Prescribed Neurontin for a pinched nerve & it's worthless - Why was I given this?

I was seen by a physician’s assistant at the local immediate med center and she prescribed Neurontin for the fire like pain I’m having with a ferocious pinched nerve pain in my arm. This crap is worse than useless and does exactly zero for the pain over the last three days of taking it. I might as well be taking sugar pills.

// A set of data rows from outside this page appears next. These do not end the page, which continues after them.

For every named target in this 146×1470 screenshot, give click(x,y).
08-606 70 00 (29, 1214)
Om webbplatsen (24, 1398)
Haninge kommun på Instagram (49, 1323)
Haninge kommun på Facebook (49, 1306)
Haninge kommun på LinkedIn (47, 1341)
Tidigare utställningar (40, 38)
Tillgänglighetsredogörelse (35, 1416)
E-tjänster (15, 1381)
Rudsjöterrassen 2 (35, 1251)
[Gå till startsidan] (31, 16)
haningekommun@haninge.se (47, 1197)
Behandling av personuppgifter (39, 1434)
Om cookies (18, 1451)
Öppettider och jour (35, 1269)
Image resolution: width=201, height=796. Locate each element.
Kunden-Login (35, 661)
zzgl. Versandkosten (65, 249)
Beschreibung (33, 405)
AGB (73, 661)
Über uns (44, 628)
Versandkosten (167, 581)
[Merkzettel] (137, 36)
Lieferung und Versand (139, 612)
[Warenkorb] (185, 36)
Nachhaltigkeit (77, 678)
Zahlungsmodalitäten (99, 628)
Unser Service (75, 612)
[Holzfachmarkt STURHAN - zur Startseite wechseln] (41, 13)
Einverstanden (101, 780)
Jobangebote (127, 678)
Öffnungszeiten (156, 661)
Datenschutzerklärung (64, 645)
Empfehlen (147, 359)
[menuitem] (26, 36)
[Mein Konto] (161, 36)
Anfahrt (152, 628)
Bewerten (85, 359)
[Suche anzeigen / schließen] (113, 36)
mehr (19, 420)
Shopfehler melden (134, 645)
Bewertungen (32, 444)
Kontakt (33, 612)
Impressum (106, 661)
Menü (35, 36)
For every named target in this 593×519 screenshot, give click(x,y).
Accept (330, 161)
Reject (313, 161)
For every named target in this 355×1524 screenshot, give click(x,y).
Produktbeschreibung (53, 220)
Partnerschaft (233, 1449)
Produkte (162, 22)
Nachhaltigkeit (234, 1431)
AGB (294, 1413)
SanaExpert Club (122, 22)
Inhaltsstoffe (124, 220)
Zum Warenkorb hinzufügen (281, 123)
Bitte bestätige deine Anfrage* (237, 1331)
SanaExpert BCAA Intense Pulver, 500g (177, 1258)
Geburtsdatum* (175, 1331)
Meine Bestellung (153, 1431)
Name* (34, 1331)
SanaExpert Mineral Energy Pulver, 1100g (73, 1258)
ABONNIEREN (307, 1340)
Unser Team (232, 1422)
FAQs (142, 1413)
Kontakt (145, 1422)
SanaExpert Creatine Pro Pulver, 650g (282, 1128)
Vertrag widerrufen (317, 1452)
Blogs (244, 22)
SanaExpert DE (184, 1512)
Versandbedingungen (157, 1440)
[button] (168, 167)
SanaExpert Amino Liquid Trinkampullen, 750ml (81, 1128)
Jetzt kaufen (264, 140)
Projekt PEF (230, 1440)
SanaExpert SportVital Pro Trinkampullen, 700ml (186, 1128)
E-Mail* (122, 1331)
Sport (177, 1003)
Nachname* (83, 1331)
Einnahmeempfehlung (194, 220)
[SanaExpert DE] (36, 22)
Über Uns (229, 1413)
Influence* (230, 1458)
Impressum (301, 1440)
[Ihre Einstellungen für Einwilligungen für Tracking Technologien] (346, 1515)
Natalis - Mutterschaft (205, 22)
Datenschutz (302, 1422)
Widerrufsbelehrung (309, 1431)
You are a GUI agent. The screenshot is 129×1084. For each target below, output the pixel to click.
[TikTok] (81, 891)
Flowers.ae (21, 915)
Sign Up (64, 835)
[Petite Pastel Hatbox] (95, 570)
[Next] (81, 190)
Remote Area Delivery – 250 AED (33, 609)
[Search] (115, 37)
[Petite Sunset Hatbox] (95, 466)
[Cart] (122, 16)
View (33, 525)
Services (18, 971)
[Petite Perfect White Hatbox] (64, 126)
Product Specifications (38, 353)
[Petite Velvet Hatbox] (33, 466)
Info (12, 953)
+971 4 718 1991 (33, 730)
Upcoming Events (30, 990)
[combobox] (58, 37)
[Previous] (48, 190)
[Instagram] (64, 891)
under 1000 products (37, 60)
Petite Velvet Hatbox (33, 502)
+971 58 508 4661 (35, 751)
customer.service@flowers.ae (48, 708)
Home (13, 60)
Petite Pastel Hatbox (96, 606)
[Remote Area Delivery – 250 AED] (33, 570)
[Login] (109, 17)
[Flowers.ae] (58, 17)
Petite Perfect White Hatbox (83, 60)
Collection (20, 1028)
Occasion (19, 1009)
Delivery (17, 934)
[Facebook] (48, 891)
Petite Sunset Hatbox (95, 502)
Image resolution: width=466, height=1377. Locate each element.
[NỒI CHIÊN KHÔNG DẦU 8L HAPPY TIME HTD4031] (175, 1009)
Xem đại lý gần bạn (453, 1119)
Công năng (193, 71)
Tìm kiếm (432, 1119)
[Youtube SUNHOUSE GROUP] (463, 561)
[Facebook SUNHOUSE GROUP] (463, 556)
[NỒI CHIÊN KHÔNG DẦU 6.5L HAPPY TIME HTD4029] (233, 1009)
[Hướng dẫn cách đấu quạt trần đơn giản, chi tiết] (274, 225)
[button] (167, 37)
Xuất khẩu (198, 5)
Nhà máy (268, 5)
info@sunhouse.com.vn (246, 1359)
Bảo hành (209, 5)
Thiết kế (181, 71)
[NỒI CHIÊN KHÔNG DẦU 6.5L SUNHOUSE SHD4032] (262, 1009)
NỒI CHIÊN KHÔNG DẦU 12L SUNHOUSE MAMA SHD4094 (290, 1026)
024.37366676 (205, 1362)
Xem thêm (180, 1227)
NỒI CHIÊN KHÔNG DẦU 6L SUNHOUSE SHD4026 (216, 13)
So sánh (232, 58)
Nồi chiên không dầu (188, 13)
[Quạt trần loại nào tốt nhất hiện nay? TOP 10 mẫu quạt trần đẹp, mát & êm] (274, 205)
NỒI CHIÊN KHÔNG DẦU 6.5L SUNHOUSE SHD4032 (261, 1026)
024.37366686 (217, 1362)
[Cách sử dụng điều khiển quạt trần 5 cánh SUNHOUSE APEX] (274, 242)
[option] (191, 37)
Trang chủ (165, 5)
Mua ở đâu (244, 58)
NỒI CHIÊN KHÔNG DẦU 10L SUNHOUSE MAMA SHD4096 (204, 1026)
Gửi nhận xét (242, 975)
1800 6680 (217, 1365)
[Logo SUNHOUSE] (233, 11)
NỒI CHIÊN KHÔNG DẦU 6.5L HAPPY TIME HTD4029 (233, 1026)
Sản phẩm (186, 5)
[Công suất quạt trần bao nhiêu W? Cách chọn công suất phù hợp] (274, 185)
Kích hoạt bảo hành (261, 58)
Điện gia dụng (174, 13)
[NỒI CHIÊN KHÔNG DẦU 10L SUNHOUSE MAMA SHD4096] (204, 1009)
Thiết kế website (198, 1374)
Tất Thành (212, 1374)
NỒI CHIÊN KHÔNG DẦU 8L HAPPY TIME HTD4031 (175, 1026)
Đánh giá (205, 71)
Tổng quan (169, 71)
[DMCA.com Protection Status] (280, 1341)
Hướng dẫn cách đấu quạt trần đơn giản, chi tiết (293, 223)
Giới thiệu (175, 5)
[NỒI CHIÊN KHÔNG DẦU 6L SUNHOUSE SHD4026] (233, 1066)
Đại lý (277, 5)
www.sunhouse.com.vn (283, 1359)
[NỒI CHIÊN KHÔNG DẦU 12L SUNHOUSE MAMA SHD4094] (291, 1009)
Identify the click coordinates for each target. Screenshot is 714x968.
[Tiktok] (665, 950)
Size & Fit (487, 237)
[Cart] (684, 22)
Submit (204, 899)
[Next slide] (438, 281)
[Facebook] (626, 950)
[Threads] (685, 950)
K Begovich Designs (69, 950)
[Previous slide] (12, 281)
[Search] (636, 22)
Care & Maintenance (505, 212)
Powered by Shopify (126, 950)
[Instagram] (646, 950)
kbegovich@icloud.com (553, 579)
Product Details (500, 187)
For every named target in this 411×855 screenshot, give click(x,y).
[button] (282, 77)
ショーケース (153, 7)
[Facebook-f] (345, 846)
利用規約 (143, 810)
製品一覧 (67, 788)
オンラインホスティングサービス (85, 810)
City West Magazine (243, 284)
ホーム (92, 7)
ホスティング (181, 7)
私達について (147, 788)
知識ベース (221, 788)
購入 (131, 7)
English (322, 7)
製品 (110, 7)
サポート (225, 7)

In looking it up it’s an anti-convulsant and kinda-sorta-maybe if I’m lucky provide nerve pain relief. Why the hell was she so up on this crap shoot of a drug instead of giving me something that works like Percoset or something similar?

Neurontin can be quite useful in reducing neuropathic pain.

It’s a bit more effective for other types of neuropathies, such as diabetic or uremic ones. But it can help one deal with chronic radicular pain too. I’ve prescribed it for that purpose, but usually with other adjuncts like anti-inflammatory pain relievers and physical therapy.

I’ve never found it real helpful for treating acute radicular flare-ups, though. Frankly, short-term opiates are more useful there.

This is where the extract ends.